Hari ini, 42 tahun kemudian, Tuhan masih mencurahkan anggur baru. Bukan anggur nostalgia. Bukan anggur kenangan. Melainkan anggur rahmat yang segar. Inilah doa paling tepat pada ulang tahun imamat: “Tuhan, jangan biarkan aku hidup dari minyak lampau. Tuangkan lagi minyak baru. Jadikan hatiku kantong baru bagi anggur-Mu yang baru.”
Saudara-saudari terkasih, Dalam spiritualitas Santo Augustinus dari Hippo, hidup rohani selalu bergerak dengan prinsip: Si comprehendis, non est Deus (“Jika engkau merasa sudah sepenuhnya memahami, itu bukan Allah.”). Maknanya: bersama Allah, selalu ada kedalaman baru. Demikian juga dengan imamat. Tidak ada imam yang “selesai dibentuk”. Selama hidup, Tuhan tetap membentuk. Maka hari ulang tahun imamat bukan terutama perayaan pencapaian. Ini adalah perayaan kesetiaan Allah. Bukan pertama-tama: “Lihat apa yang sudah saya lakukan.” Melainkan: “Lihat apa yang Tuhan lakukan dalam hidup saya.” Dan ketika melihat kembali 42 tahun perjalanan, hanya satu kalimat yang sungguh layak diucapkan: Semuanya adalah rahmat.
Rahmat yang menopang saat lemah. Rahmat yang menghibur saat sepi. Rahmat yang menguatkan saat salib terasa berat. Hari ini, bersama Nabi Amos, kita percaya: Allah masih membangun yang retak. Bersama Injil, kita percaya: Kristus masih menuangkan anggur baru. Maka pada HUT Imamat ke-42 ini, doa Gereja untuk kami, para imam sangat sederhana namun mendalam: Semoga Tuhan yang telah memanggil, tetap menjaga.

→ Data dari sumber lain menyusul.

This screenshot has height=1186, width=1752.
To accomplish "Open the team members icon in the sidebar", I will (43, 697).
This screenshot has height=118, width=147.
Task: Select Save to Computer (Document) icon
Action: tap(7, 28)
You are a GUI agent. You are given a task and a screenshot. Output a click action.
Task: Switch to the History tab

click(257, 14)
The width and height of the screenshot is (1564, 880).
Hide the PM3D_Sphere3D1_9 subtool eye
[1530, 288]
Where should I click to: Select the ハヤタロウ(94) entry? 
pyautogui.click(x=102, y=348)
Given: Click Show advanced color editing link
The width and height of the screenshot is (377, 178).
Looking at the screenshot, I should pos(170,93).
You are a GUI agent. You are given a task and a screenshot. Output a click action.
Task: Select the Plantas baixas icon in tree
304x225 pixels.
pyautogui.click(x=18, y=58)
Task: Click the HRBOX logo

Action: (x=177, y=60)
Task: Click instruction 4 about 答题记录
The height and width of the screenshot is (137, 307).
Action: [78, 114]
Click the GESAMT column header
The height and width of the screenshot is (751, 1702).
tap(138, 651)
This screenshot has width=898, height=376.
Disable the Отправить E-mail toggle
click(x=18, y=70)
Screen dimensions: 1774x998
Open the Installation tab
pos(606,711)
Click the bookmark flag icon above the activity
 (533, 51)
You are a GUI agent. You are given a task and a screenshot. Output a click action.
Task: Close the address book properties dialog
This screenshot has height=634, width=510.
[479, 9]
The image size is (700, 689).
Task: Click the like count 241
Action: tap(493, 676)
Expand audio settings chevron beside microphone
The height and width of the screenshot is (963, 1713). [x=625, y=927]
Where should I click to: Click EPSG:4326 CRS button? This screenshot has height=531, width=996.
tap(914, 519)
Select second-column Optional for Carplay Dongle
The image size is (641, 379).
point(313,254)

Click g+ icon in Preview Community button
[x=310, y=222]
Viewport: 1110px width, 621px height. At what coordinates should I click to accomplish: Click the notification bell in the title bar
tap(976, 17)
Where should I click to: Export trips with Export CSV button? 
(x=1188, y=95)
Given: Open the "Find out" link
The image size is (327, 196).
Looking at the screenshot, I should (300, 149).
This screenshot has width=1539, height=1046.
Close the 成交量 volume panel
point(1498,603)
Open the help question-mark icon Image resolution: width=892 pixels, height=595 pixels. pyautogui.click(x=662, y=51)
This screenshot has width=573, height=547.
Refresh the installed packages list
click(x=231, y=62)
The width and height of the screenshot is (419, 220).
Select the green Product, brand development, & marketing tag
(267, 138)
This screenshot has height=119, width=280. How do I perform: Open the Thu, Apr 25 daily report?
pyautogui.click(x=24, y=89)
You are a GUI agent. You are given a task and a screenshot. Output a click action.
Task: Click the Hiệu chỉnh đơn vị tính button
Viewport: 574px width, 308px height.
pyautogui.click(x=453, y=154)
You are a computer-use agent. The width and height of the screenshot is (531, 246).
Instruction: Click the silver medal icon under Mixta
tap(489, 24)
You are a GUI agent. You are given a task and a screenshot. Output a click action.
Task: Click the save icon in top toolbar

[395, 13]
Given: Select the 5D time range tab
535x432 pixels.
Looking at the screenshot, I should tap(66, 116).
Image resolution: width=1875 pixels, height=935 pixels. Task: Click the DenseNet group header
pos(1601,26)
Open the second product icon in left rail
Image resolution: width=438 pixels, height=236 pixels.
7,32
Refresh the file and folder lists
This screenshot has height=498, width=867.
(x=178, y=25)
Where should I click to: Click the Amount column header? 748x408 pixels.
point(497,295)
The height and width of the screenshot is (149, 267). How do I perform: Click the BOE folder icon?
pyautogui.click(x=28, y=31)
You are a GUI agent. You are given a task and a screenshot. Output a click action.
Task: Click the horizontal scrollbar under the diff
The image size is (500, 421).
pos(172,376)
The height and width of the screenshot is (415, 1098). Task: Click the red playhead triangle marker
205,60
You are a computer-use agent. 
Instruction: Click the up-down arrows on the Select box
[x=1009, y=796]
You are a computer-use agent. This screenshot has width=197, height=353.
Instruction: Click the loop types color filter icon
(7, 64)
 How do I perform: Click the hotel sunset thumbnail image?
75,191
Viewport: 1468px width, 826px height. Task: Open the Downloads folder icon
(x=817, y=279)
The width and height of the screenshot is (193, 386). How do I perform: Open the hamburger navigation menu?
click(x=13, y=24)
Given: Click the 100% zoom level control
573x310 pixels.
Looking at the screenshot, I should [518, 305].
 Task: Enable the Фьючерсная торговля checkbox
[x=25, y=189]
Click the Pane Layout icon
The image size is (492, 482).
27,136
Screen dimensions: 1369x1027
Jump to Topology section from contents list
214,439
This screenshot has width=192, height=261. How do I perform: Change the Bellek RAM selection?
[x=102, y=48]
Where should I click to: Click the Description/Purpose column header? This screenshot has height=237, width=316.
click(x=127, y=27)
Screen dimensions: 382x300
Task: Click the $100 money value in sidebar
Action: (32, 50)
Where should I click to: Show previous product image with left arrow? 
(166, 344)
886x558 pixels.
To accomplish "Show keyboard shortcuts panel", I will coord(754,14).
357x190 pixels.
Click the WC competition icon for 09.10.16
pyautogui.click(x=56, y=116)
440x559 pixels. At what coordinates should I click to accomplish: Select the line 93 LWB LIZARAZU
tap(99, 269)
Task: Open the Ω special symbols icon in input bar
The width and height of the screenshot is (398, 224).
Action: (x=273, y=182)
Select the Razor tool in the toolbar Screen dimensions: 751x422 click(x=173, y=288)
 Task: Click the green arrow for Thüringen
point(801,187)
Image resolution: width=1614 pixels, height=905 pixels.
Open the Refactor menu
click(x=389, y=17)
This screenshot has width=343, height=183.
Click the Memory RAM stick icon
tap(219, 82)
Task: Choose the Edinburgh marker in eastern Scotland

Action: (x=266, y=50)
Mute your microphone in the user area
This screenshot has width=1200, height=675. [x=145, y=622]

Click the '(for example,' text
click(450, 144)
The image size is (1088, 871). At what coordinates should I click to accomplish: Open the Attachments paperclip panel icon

Semoga Kristus yang telah mengurapi, tetap memperbarui. Semoga Roh Kudus terus menjadikan hati setiap imam sebagai bejana baru bagi anggur Injil. Dan semoga di senja perjalanan imamat nanti, satu kalimat Santo Thomas Aquinas tetap menjadi nyanyian hati: Non nisi Te, Domine (“Tiada yang kuinginkan selain Engkau, ya Tuhan.” Amin (JT).